## Assignment
An exact copy of the entries below is needed, with every picture left out.

## Record extracts
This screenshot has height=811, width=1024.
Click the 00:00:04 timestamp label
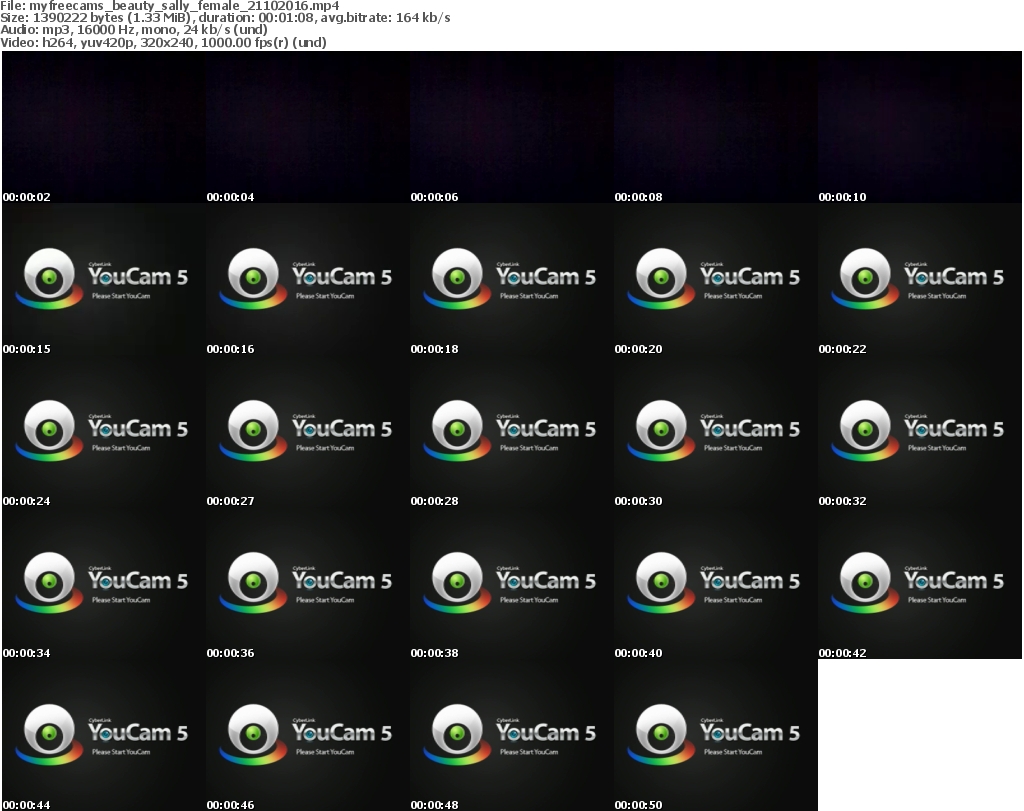tap(230, 197)
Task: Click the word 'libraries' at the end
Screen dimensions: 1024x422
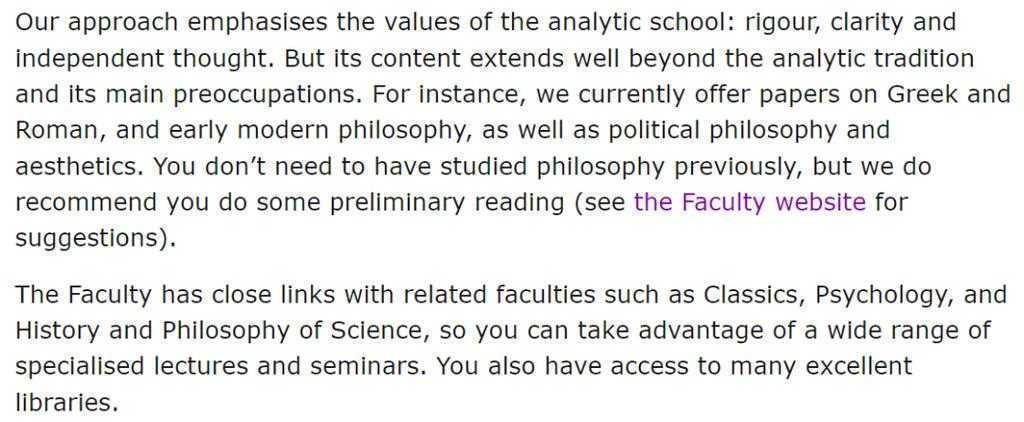Action: click(x=64, y=403)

## Written answer
This screenshot has height=811, width=1024.
Click the 00:00:04 timestamp label
tap(230, 197)
Task: Click the word 'libraries' at the end
Screen dimensions: 1024x422
Action: click(x=64, y=403)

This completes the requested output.